# Exercise - Regular Expressions & Web Scraping (2022 NHL Statistics)

## Objective: Show the top 3 Colorado Avalanche players that scored the most points during the 2021-2022 NHL season 

(Stats source: [Covers.com](https://www.covers.com/sport/hockey/nhl/players/statistics/points/2021-2022))

### To-Do List for future expanded project / separate repository:
* Allow varied user input (e.g. "ranger", "arizona", etc.) + use list of team name abbreviations & regex to determine which team the user is referring to

* Based on above, update functions to be applicable for all NHL teams

* Update standard setup for BeatifulSoup to allow dynamic URL season by season changes (may also need to include in user input)

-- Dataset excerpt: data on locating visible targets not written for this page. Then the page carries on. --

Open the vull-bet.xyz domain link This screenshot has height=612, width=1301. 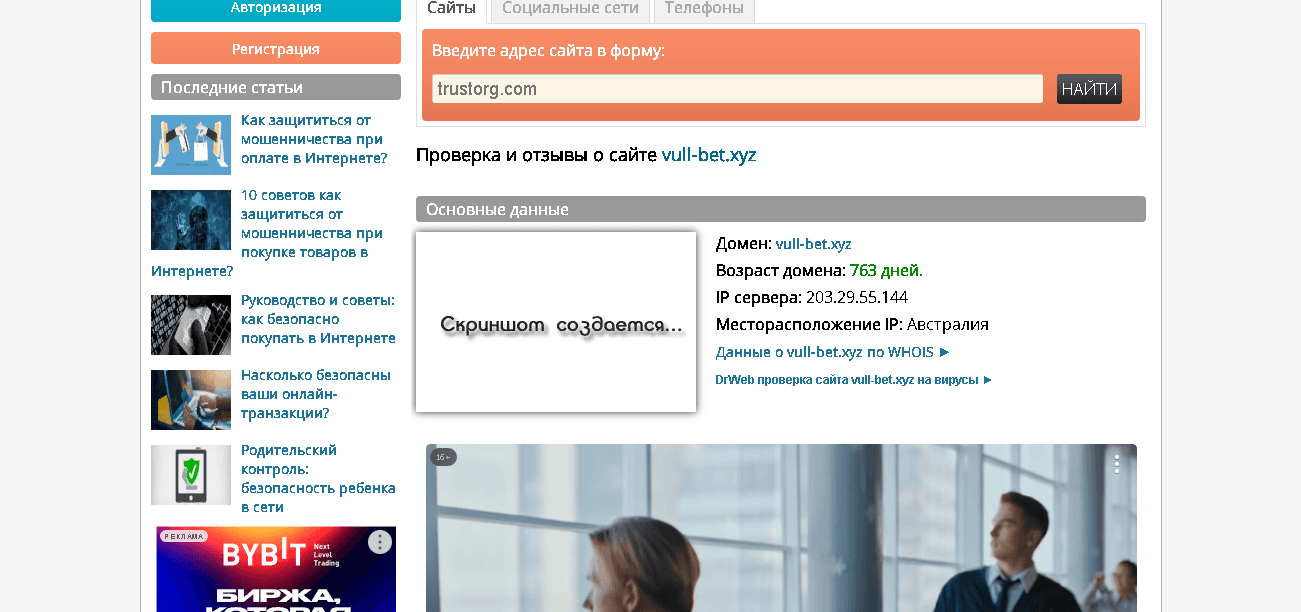tap(813, 243)
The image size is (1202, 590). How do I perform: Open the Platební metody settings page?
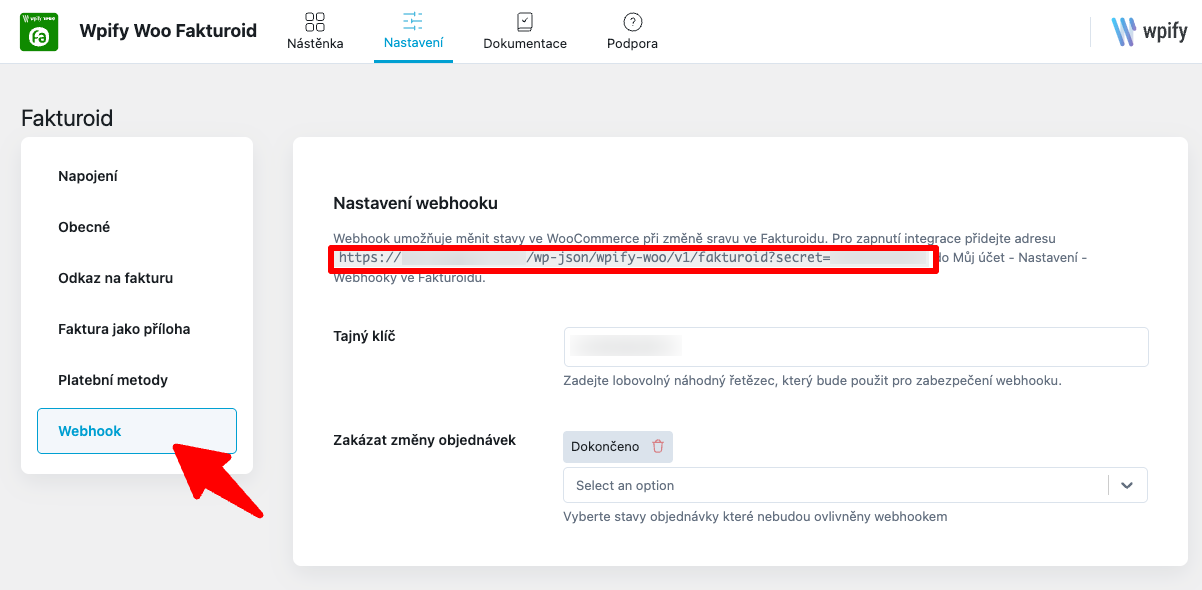pos(114,380)
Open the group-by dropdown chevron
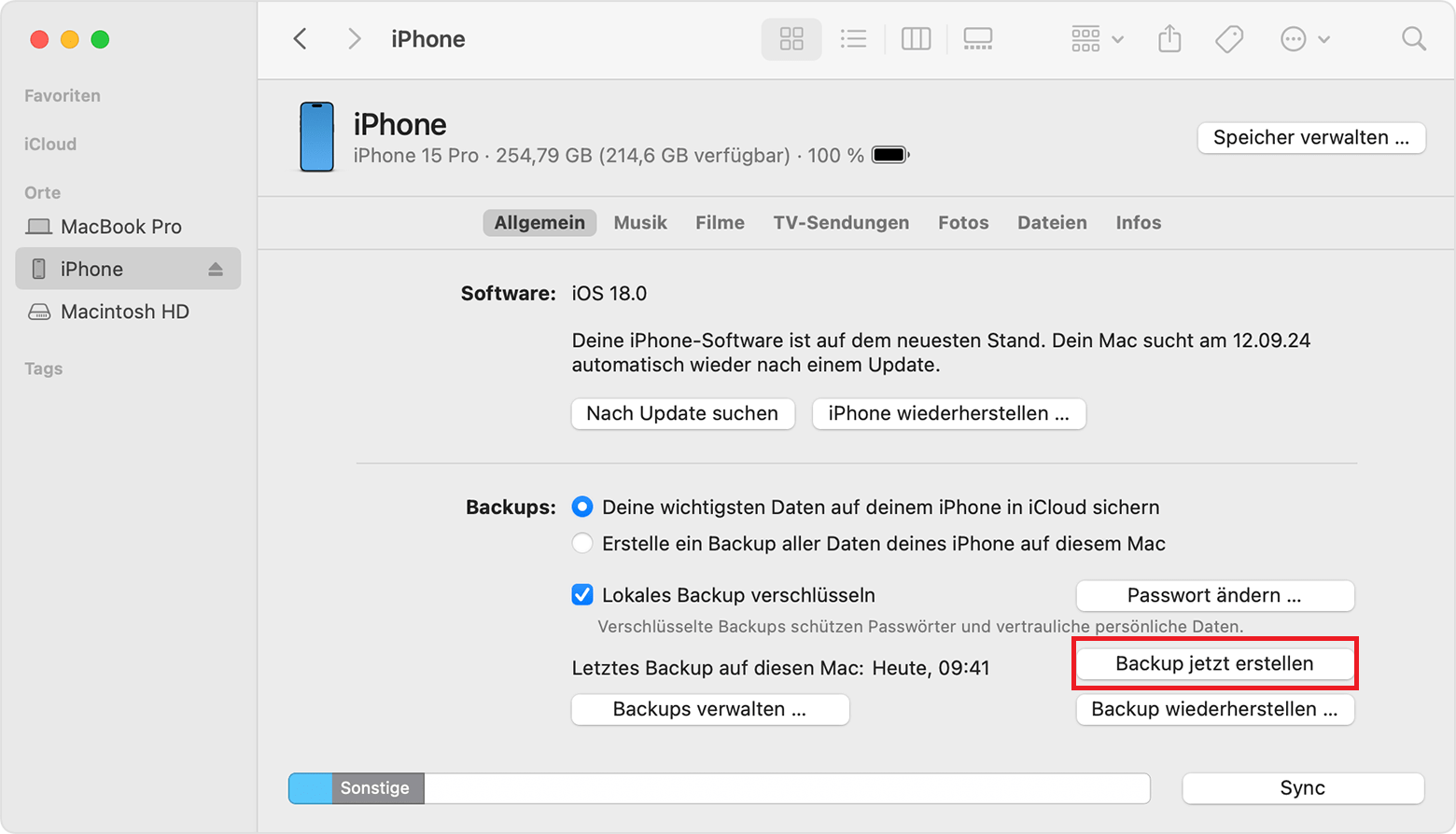 point(1116,38)
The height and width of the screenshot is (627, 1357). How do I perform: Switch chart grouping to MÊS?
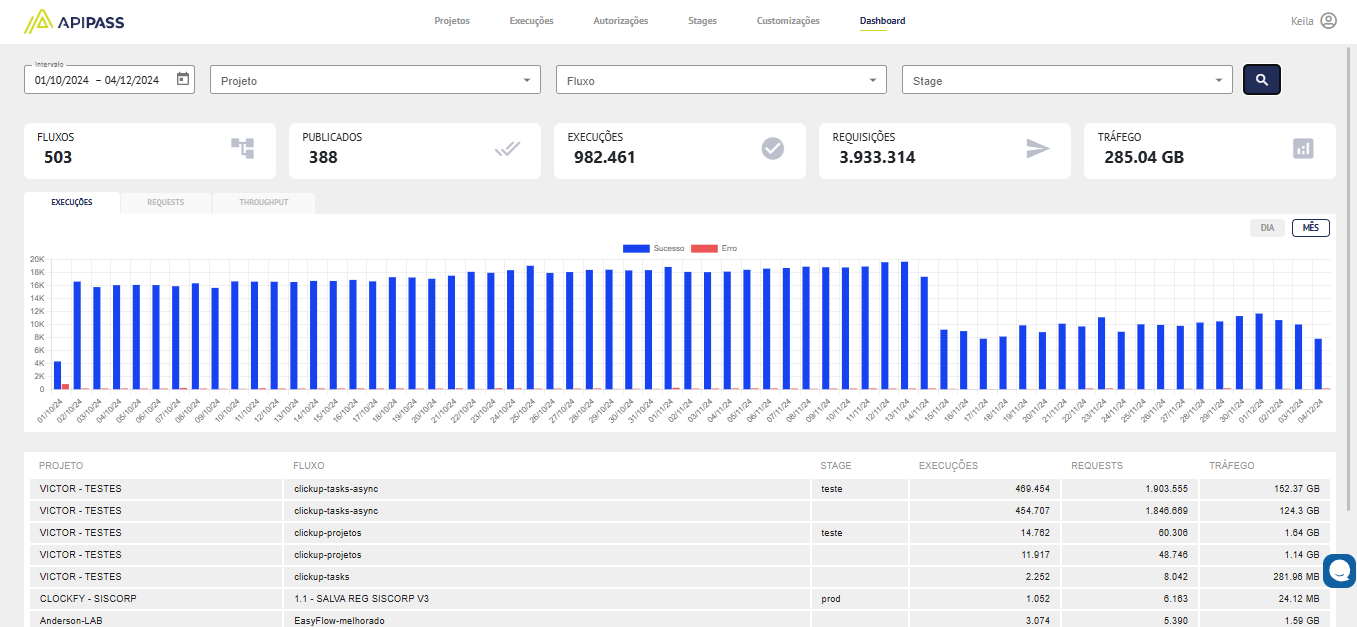click(x=1310, y=228)
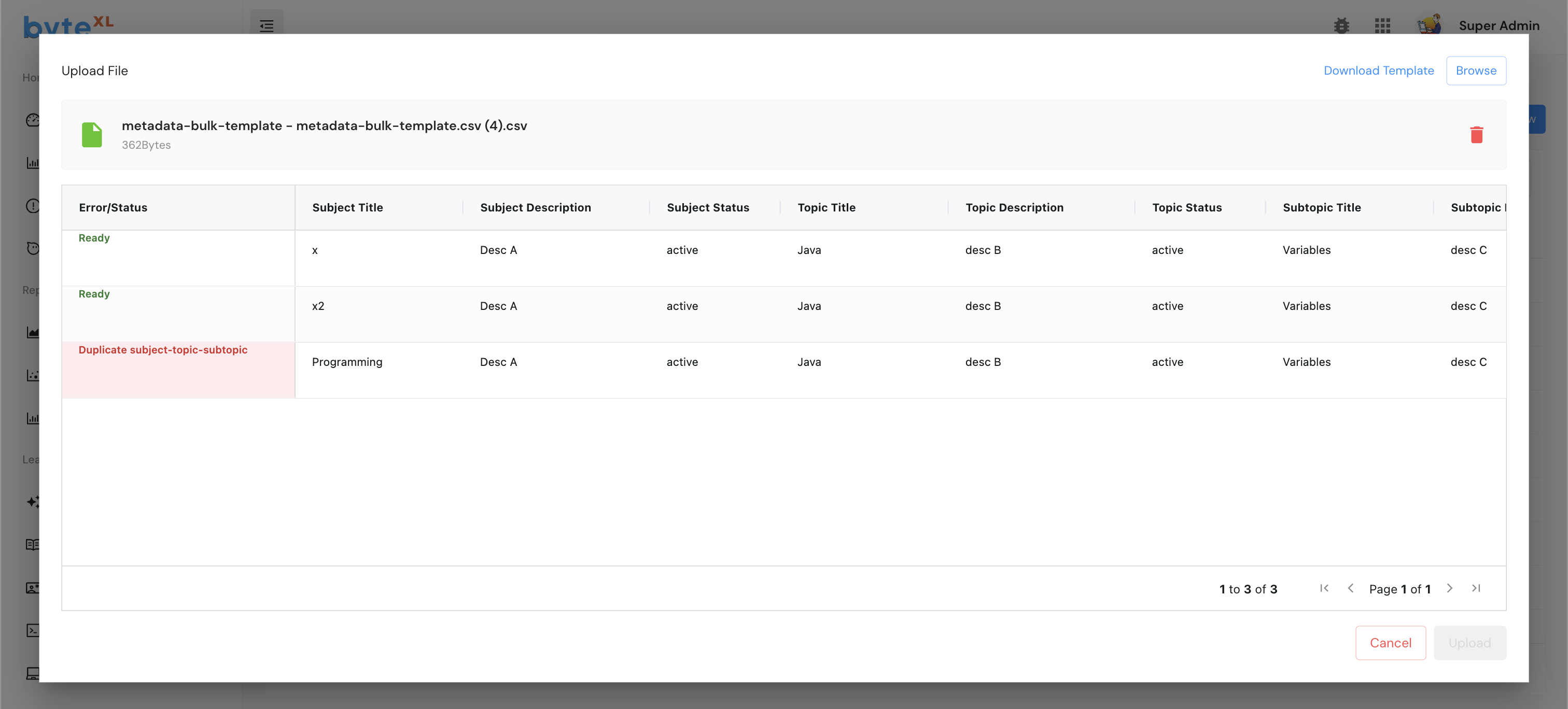The width and height of the screenshot is (1568, 709).
Task: Go to the first page of results
Action: (1324, 588)
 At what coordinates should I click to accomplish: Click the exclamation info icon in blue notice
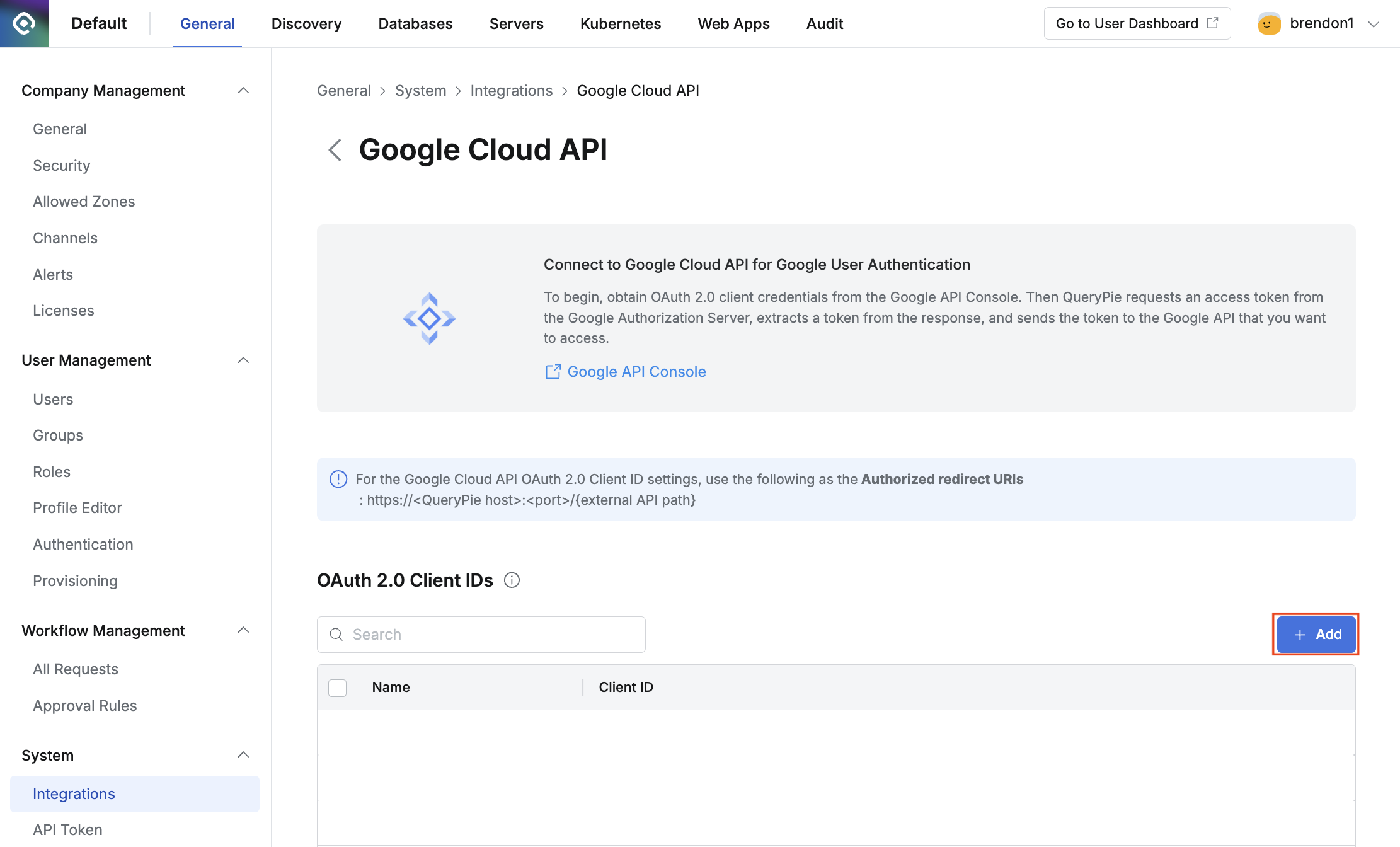point(338,479)
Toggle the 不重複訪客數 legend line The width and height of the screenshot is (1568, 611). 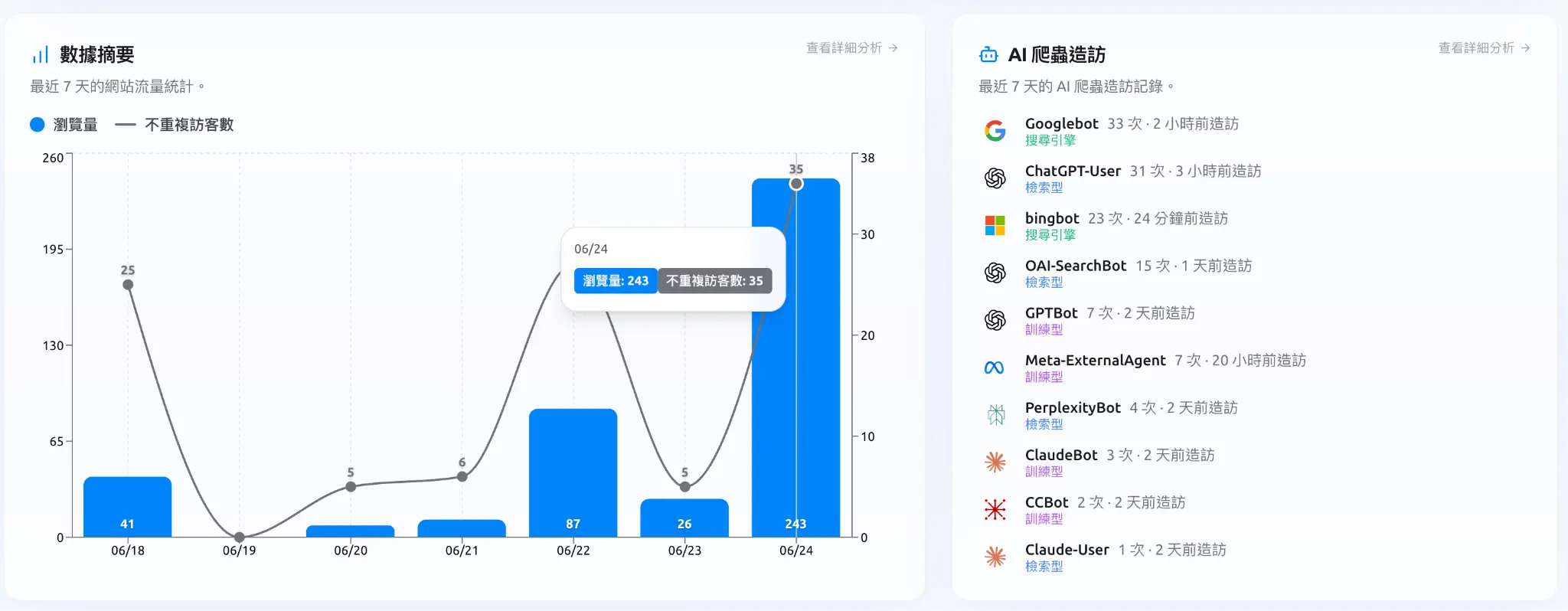coord(175,125)
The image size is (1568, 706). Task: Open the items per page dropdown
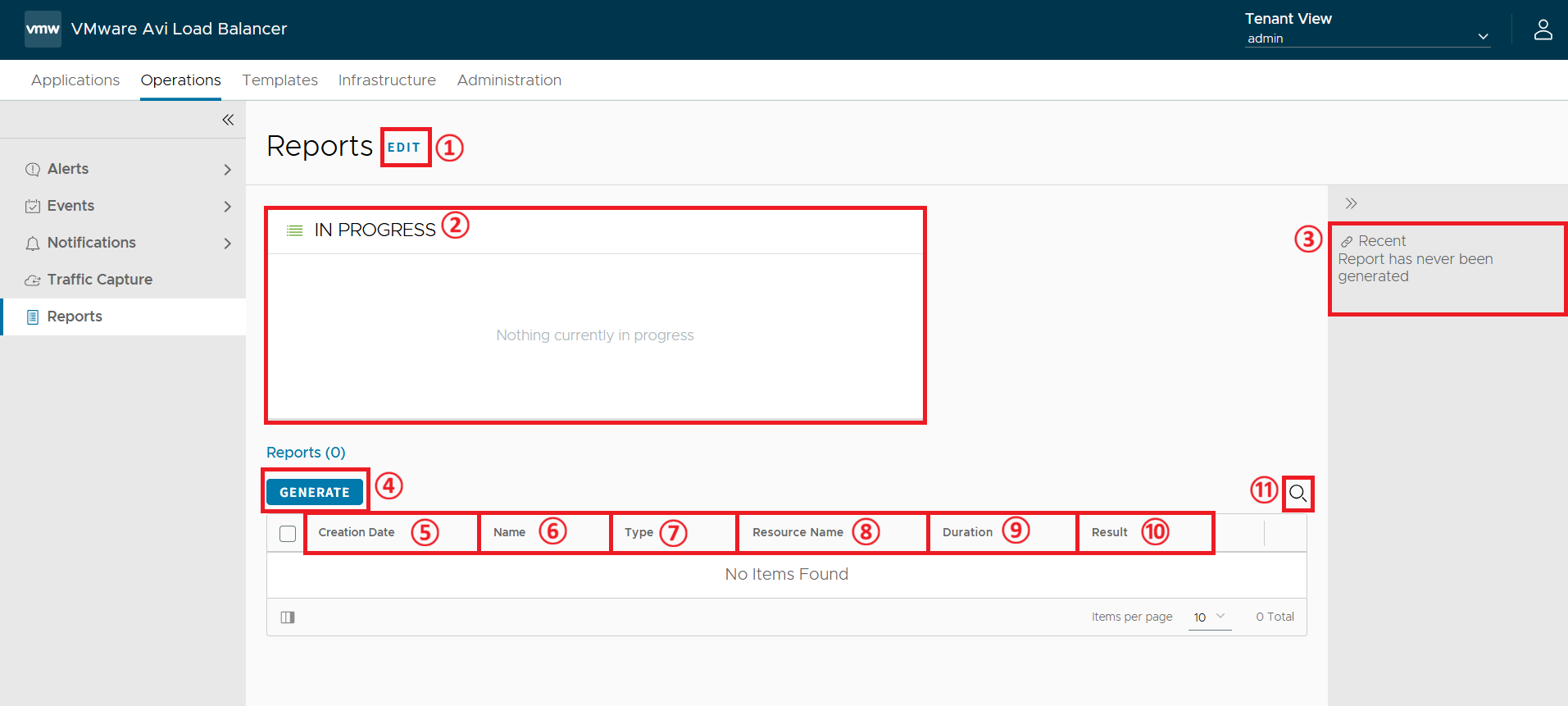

* Once everything is functional, consider adding it to website portfolio (more details/image of players?)


In [304]:
import requests # one of the ways to connect to websites via Python
from bs4 import BeautifulSoup # allows you to go through page source and get data
import re # regular expressions library

In [305]:
def get_nhl_stats():

    ###### STANDARD SETUP FOR BEATUIFULSOUP ######
    url = "https://www.covers.com/sport/hockey/nhl/players/statistics/points/2021-2022"

    # GET request; stores page HTML source in variable
    source_code = requests.get(url) 

    # gets the front end text of the HTMl source code; ignoring back end stuff; essentally parses through HTML source
    plain_text = source_code.text 

    # can sort through this variable
    soup = BeautifulSoup(plain_text) 


    table = soup.find("table", attrs={"id": "PostSeason"})
    table_headers = table.thead.find_all("th") # find all th's within table's thead section
    table_rows = table.tbody.find_all("tr") # find all tr's within table's tbody section

    ###### CREATE LIST OF HEADERS ######
    list_of_headings = []

    for headers in table_headers:
        # remove any newlines and extra spaces from left and right 
        list_of_headings.append(headers.text.replace('\n', ' ').strip())
        
    #print(list_of_headings)  #['# Player', 'Team', 'POS', 'GP', '+/-', 'SOG', 'PPG', 'SHG', 'G', 'A', 'P']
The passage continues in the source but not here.